THE INPUT ->
[Start of Attachment]

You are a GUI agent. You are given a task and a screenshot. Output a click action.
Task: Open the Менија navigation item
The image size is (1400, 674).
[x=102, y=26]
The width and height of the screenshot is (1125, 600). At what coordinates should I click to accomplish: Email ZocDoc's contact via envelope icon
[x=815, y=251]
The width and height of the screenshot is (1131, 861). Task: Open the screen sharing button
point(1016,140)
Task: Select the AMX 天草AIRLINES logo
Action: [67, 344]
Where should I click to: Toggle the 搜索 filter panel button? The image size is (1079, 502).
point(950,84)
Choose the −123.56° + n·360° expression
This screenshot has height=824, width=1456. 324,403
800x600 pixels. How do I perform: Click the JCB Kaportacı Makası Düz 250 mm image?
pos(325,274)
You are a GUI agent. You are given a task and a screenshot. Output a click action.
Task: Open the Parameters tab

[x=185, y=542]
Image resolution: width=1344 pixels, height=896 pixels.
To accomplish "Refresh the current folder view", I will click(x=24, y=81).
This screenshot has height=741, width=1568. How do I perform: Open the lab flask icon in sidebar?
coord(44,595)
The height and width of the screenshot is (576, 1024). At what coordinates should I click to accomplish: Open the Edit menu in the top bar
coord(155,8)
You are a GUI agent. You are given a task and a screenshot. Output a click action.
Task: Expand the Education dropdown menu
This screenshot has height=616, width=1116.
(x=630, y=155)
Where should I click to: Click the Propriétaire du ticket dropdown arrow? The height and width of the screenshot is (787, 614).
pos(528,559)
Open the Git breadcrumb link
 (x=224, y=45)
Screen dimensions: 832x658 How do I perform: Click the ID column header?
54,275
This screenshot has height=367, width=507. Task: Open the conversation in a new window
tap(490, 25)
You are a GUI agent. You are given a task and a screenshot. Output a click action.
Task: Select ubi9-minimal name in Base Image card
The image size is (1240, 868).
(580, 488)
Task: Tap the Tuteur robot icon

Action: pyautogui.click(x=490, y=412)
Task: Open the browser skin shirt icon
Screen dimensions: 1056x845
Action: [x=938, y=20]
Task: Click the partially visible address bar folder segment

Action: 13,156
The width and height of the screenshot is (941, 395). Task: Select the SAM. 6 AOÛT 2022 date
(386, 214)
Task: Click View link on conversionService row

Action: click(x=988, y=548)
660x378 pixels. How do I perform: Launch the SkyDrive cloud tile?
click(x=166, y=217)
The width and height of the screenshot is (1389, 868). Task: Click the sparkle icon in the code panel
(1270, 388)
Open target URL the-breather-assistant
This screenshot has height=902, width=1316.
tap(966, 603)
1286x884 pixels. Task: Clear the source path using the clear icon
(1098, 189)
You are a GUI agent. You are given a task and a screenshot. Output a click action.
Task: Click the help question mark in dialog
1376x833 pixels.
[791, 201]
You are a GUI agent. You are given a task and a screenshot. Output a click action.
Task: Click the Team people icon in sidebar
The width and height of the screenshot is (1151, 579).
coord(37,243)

[End of Attachment]

Quote only the lines from the line containing "Task: Click View" through the end of the listing, please, keeping both the first and the last line.

RESULT OF THE TASK ->
Task: Click View link on conversionService row

Action: click(x=988, y=548)
660x378 pixels. How do I perform: Launch the SkyDrive cloud tile?
click(x=166, y=217)
The width and height of the screenshot is (1389, 868). Task: Click the sparkle icon in the code panel
(1270, 388)
Open target URL the-breather-assistant
This screenshot has height=902, width=1316.
tap(966, 603)
1286x884 pixels. Task: Clear the source path using the clear icon
(1098, 189)
You are a GUI agent. You are given a task and a screenshot. Output a click action.
Task: Click the help question mark in dialog
1376x833 pixels.
[791, 201]
You are a GUI agent. You are given a task and a screenshot. Output a click action.
Task: Click the Team people icon in sidebar
The width and height of the screenshot is (1151, 579).
coord(37,243)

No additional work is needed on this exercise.